_The exercise_
Express every line of the entries as a JSON list of strings, with one string per line and blank lines omitted.
-- BEGIN Dataset content --
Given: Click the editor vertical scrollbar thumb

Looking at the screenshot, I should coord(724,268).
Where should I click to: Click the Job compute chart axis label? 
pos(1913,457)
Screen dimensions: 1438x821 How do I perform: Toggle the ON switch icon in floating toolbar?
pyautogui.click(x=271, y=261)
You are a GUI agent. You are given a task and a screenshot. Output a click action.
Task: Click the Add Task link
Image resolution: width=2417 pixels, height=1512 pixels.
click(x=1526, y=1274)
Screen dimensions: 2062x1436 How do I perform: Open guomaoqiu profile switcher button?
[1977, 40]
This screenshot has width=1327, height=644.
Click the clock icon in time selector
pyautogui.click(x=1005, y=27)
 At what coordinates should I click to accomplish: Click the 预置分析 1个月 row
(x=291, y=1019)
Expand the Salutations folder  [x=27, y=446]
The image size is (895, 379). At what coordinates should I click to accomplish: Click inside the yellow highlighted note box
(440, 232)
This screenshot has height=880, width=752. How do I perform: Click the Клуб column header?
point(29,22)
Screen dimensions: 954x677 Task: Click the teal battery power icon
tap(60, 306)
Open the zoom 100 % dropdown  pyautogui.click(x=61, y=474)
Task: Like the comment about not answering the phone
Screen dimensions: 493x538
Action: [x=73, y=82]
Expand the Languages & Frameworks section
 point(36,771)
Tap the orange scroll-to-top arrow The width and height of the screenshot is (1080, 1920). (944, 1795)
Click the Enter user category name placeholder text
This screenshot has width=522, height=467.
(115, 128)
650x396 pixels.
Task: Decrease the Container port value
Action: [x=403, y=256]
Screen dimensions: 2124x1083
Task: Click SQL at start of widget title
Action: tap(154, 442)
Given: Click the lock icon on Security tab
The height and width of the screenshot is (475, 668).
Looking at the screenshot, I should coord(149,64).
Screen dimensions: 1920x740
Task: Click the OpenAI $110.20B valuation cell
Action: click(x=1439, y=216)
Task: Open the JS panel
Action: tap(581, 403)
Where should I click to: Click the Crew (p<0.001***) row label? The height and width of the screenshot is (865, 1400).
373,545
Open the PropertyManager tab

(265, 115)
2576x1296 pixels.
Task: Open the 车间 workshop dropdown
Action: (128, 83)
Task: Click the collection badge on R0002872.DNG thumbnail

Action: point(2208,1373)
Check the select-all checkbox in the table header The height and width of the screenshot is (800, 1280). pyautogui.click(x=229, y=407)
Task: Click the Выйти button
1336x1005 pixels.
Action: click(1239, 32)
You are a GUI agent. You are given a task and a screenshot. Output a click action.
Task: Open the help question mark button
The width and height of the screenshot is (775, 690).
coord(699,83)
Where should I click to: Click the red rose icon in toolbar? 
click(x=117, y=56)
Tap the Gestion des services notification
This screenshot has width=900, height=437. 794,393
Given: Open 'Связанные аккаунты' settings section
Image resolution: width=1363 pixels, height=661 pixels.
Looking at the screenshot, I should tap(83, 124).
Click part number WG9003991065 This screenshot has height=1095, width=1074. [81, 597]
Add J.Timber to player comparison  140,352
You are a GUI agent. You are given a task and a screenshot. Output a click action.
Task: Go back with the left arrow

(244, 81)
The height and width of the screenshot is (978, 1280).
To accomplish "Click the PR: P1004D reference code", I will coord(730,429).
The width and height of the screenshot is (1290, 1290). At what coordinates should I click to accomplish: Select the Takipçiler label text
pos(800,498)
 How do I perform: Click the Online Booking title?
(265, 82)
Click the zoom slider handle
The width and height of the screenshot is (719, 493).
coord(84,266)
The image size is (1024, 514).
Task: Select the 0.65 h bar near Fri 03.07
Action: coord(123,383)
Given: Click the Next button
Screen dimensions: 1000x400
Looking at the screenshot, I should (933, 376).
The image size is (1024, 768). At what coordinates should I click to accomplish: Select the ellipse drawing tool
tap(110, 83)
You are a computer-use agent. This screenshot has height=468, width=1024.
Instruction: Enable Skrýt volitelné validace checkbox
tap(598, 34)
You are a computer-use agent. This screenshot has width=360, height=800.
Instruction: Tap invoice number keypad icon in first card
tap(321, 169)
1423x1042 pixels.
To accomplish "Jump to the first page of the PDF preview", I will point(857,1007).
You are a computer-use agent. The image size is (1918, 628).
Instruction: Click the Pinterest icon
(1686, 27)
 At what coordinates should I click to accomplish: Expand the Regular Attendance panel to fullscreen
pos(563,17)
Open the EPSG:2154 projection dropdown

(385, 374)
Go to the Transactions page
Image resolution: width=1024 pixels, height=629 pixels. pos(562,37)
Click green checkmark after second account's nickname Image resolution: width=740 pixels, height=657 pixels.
-- END Dataset content --
_Expected answer_
[
  "Given: Click the editor vertical scrollbar thumb",
  "Looking at the screenshot, I should coord(724,268).",
  "Where should I click to: Click the Job compute chart axis label? ",
  "pos(1913,457)",
  "Screen dimensions: 1438x821 How do I perform: Toggle the ON switch icon in floating toolbar?",
  "pyautogui.click(x=271, y=261)",
  "You are a GUI agent. You are given a task and a screenshot. Output a click action.",
  "Task: Click the Add Task link",
  "Image resolution: width=2417 pixels, height=1512 pixels.",
  "click(x=1526, y=1274)",
  "Screen dimensions: 2062x1436 How do I perform: Open guomaoqiu profile switcher button?",
  "[1977, 40]",
  "This screenshot has width=1327, height=644.",
  "Click the clock icon in time selector",
  "pyautogui.click(x=1005, y=27)",
  " At what coordinates should I click to accomplish: Click the 预置分析 1个月 row",
  "(x=291, y=1019)",
  "Expand the Salutations folder  [x=27, y=446]",
  "The image size is (895, 379). At what coordinates should I click to accomplish: Click inside the yellow highlighted note box",
  "(440, 232)",
  "This screenshot has height=880, width=752. How do I perform: Click the Клуб column header?",
  "point(29,22)",
  "Screen dimensions: 954x677 Task: Click the teal battery power icon",
  "tap(60, 306)",
  "Open the zoom 100 % dropdown  pyautogui.click(x=61, y=474)",
  "Task: Like the comment about not answering the phone",
  "Screen dimensions: 493x538",
  "Action: [x=73, y=82]",
  "Expand the Languages & Frameworks section",
  " point(36,771)",
  "Tap the orange scroll-to-top arrow The width and height of the screenshot is (1080, 1920). (944, 1795)",
  "Click the Enter user category name placeholder text",
  "This screenshot has width=522, height=467.",
  "(115, 128)",
  "650x396 pixels.",
  "Task: Decrease the Container port value",
  "Action: [x=403, y=256]",
  "Screen dimensions: 2124x1083",
  "Task: Click SQL at start of widget title",
  "Action: tap(154, 442)",
  "Given: Click the lock icon on Security tab",
  "The height and width of the screenshot is (475, 668).",
  "Looking at the screenshot, I should coord(149,64).",
  "Screen dimensions: 1920x740",
  "Task: Click the OpenAI $110.20B valuation cell",
  "Action: click(x=1439, y=216)",
  "Task: Open the JS panel",
  "Action: tap(581, 403)",
  "Where should I click to: Click the Crew (p<0.001***) row label? The height and width of the screenshot is (865, 1400).",
  "373,545",
  "Open the PropertyManager tab",
  "(265, 115)",
  "2576x1296 pixels.",
  "Task: Open the 车间 workshop dropdown",
  "Action: (128, 83)",
  "Task: Click the collection badge on R0002872.DNG thumbnail",
  "Action: point(2208,1373)",
  "Check the select-all checkbox in the table header The height and width of the screenshot is (800, 1280). pyautogui.click(x=229, y=407)",
  "Task: Click the Выйти button",
  "1336x1005 pixels.",
  "Action: click(1239, 32)",
  "You are a GUI agent. You are given a task and a screenshot. Output a click action.",
  "Task: Open the help question mark button",
  "The width and height of the screenshot is (775, 690).",
  "coord(699,83)",
  "Where should I click to: Click the red rose icon in toolbar? ",
  "click(x=117, y=56)",
  "Tap the Gestion des services notification",
  "This screenshot has width=900, height=437. 794,393",
  "Given: Open 'Связанные аккаунты' settings section",
  "Image resolution: width=1363 pixels, height=661 pixels.",
  "Looking at the screenshot, I should tap(83, 124).",
  "Click part number WG9003991065 This screenshot has height=1095, width=1074. [81, 597]",
  "Add J.Timber to player comparison  140,352",
  "You are a GUI agent. You are given a task and a screenshot. Output a click action.",
  "Task: Go back with the left arrow",
  "(244, 81)",
  "The height and width of the screenshot is (978, 1280).",
  "To accomplish \"Click the PR: P1004D reference code\", I will coord(730,429).",
  "The width and height of the screenshot is (1290, 1290). At what coordinates should I click to accomplish: Select the Takipçiler label text",
  "pos(800,498)",
  " How do I perform: Click the Online Booking title?",
  "(265, 82)",
  "Click the zoom slider handle",
  "The width and height of the screenshot is (719, 493).",
  "coord(84,266)",
  "The image size is (1024, 514).",
  "Task: Select the 0.65 h bar near Fri 03.07",
  "Action: coord(123,383)",
  "Given: Click the Next button",
  "Screen dimensions: 1000x400",
  "Looking at the screenshot, I should (933, 376).",
  "The image size is (1024, 768). At what coordinates should I click to accomplish: Select the ellipse drawing tool",
  "tap(110, 83)",
  "You are a computer-use agent. This screenshot has height=468, width=1024.",
  "Instruction: Enable Skrýt volitelné validace checkbox",
  "tap(598, 34)",
  "You are a computer-use agent. This screenshot has width=360, height=800.",
  "Instruction: Tap invoice number keypad icon in first card",
  "tap(321, 169)",
  "1423x1042 pixels.",
  "To accomplish \"Jump to the first page of the PDF preview\", I will point(857,1007).",
  "You are a computer-use agent. The image size is (1918, 628).",
  "Instruction: Click the Pinterest icon",
  "(1686, 27)",
  " At what coordinates should I click to accomplish: Expand the Regular Attendance panel to fullscreen",
  "pos(563,17)",
  "Open the EPSG:2154 projection dropdown",
  "(385, 374)",
  "Go to the Transactions page",
  "Image resolution: width=1024 pixels, height=629 pixels. pos(562,37)",
  "Click green checkmark after second account's nickname Image resolution: width=740 pixels, height=657 pixels."
]